The factory now stands empty; the tracks are covered by tall weeds. A few years back, a fire destroyed what was left of Otto Nubis’s workshop. What lay beyond the factory, outside our village, we all have dutifully forgotten. The county is trying to open a museum there, but who is going to buy our paintings and clay souvenirs if their plan is successful? The villagers are shaking their heads. Why should we have to suffer again? We had nothing to do with it.
Time is of no importance. I was young and didn’t know a thing about our time. There had never been a different one in Hemmersmoor. In our village time didn’t progress courageously. In our village she limped a bit, got lost more than once, and always ended up at Frick’s bar and in one of Jens Jensen’s tall tales.
Yet now time has made a daring leap. No matter how much I look for them, the dark corners of Hemmersmoor are freshly scrubbed, the wrinkles have been smoothed over, and my memories lead me astray. I have returned, but not to the village I once left. That village doesn’t exist anymore, survives in only my memories and dreams. When I walk through our streets at night, blue flickering light can be seen behind every window. I haven’t lived under a rock these past decades, but when I think back to my boyhood, there’s no room for television.
Now that our village belongs to the ordinary world around it, the pale boy from the past looks like a ghost. Maybe it’s for the better, maybe this is what allows me to stay. Maybe I would choke otherwise. But the absence of what I can still see so clearly in front of me makes it hard for me to breathe anyway.

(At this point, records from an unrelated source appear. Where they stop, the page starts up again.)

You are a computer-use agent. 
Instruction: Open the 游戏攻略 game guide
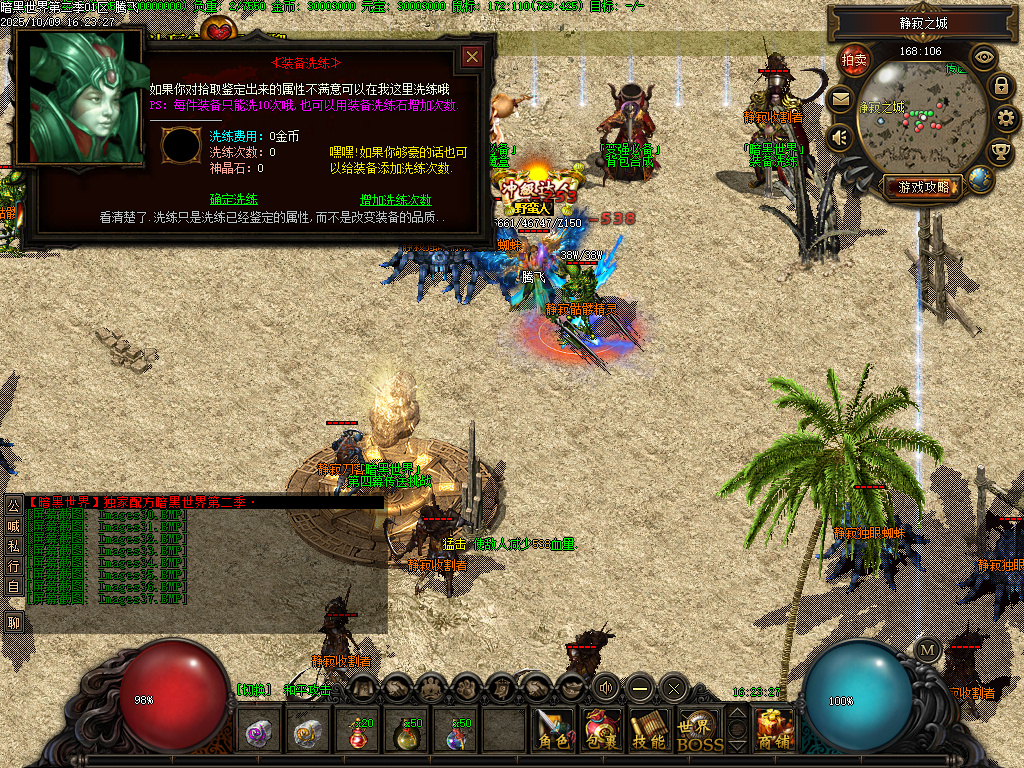click(x=922, y=186)
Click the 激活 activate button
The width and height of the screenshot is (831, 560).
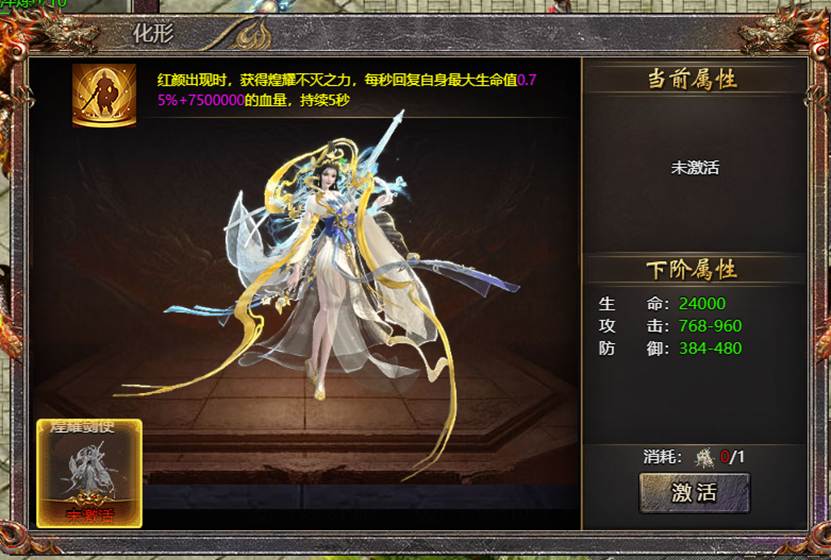coord(694,492)
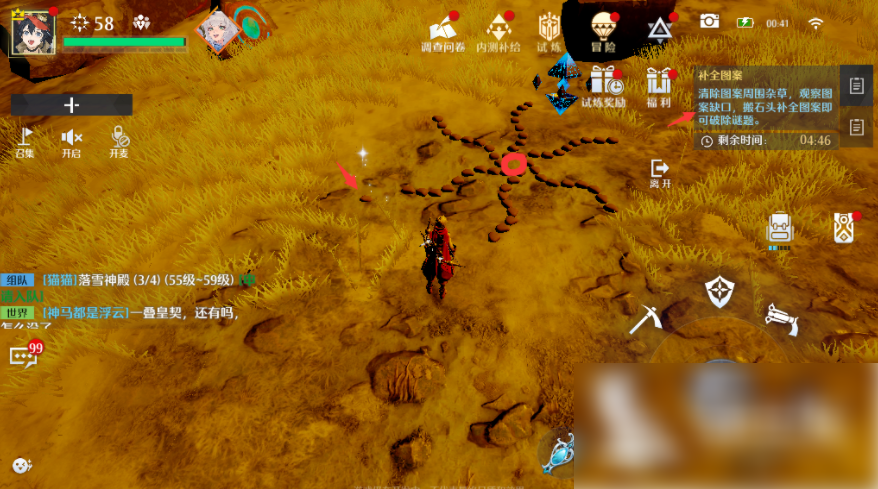This screenshot has width=878, height=489.
Task: Select the white-haired companion portrait
Action: pos(216,32)
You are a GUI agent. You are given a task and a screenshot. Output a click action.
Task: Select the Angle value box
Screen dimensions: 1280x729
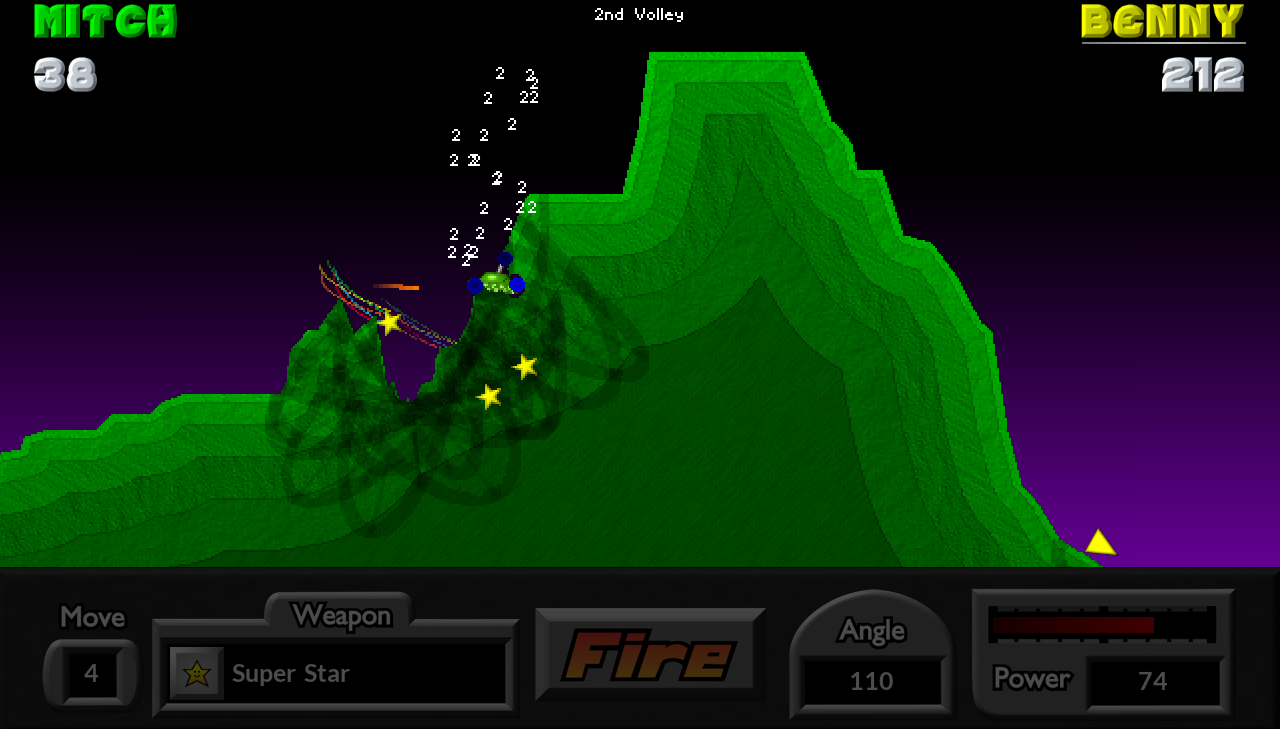pos(871,681)
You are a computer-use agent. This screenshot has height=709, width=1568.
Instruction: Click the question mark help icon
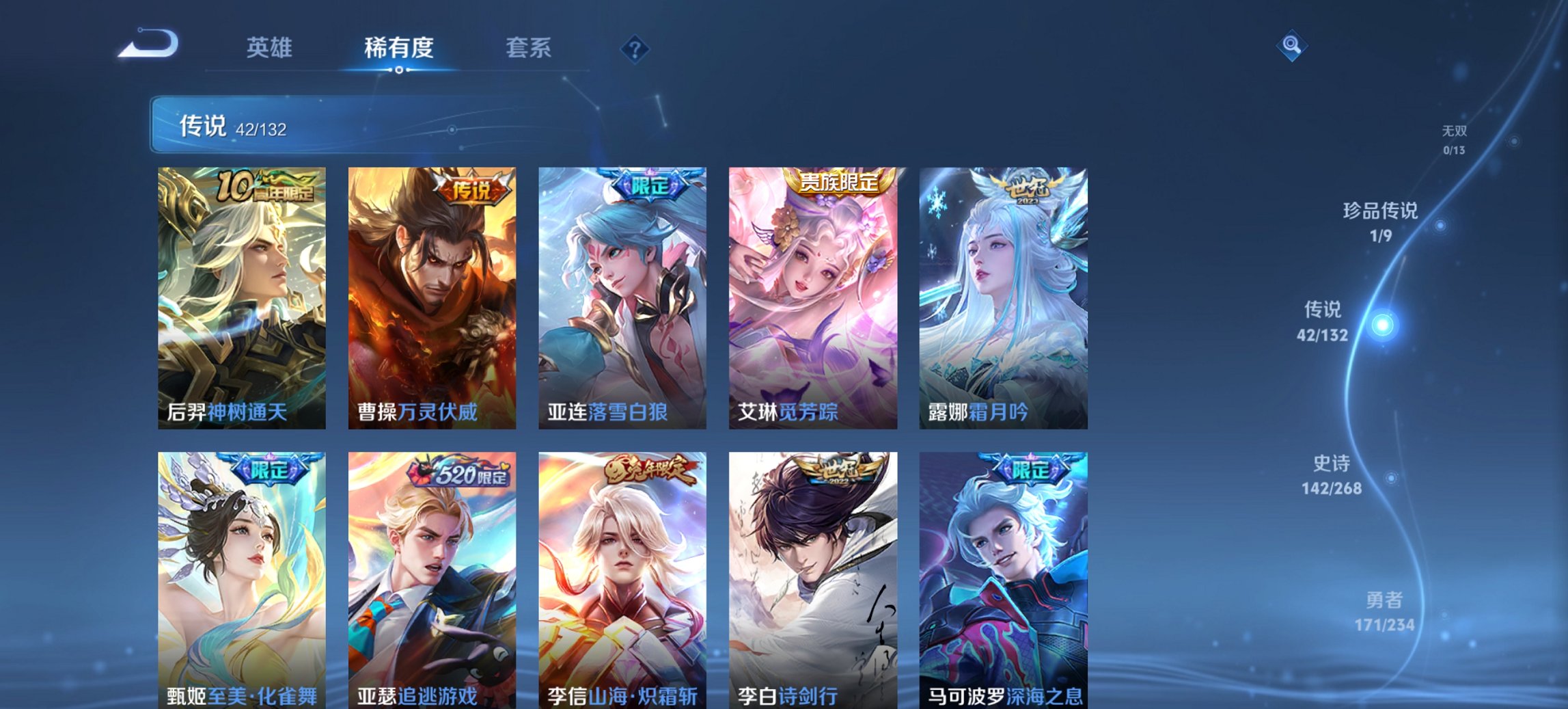point(635,49)
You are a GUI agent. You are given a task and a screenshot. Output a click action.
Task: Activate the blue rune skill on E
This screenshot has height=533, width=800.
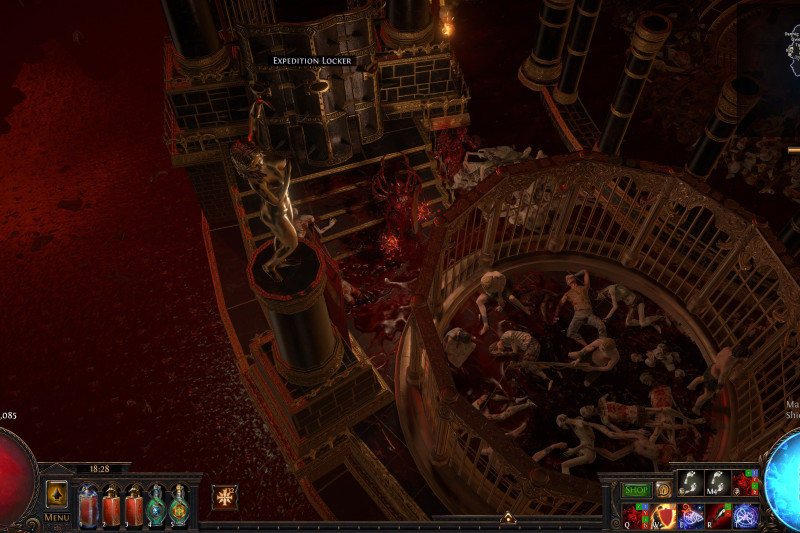[692, 516]
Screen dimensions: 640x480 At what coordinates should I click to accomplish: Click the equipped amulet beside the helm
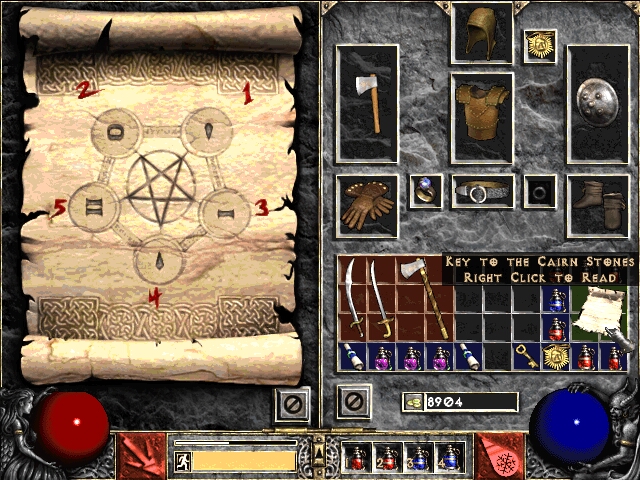[541, 46]
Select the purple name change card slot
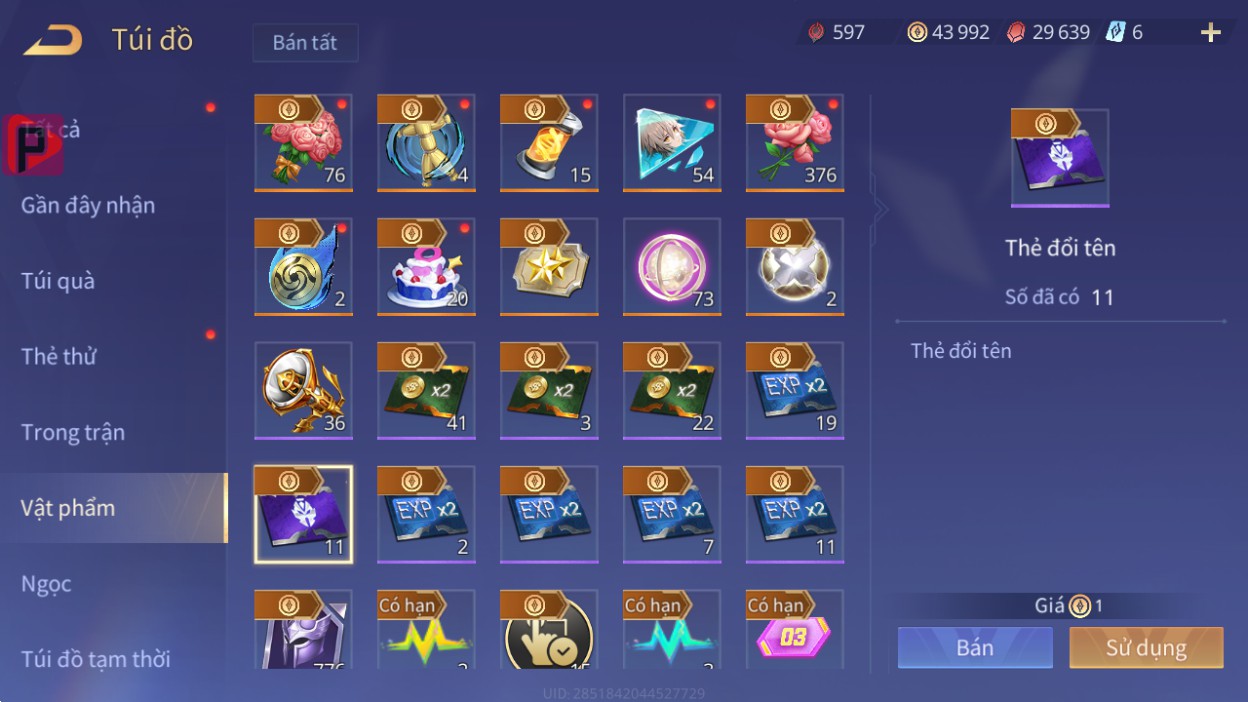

The Big House stands upon the sandy hill that marks the grave of Hüklüt the Giant. He carried a large sack of fine sand, to avoid sinking into the treacherous moor. Yet it didn’t matter, and the manor of the von Kamphoff family is his headstone. The gables and turrets, the yellow stone and the gravel driveway—they remain incomprehensible to the villagers.
It’s the first time I’m driving out to the Big House. The spring day is a puppy, unconcerned and playful, and I roll down a window, and the air is soft and ticklish, and I rub my face again and again. Clouds hang low above the moor. It may rain later on but they’re still shimmering faintly pink. The grass along the road is already green again.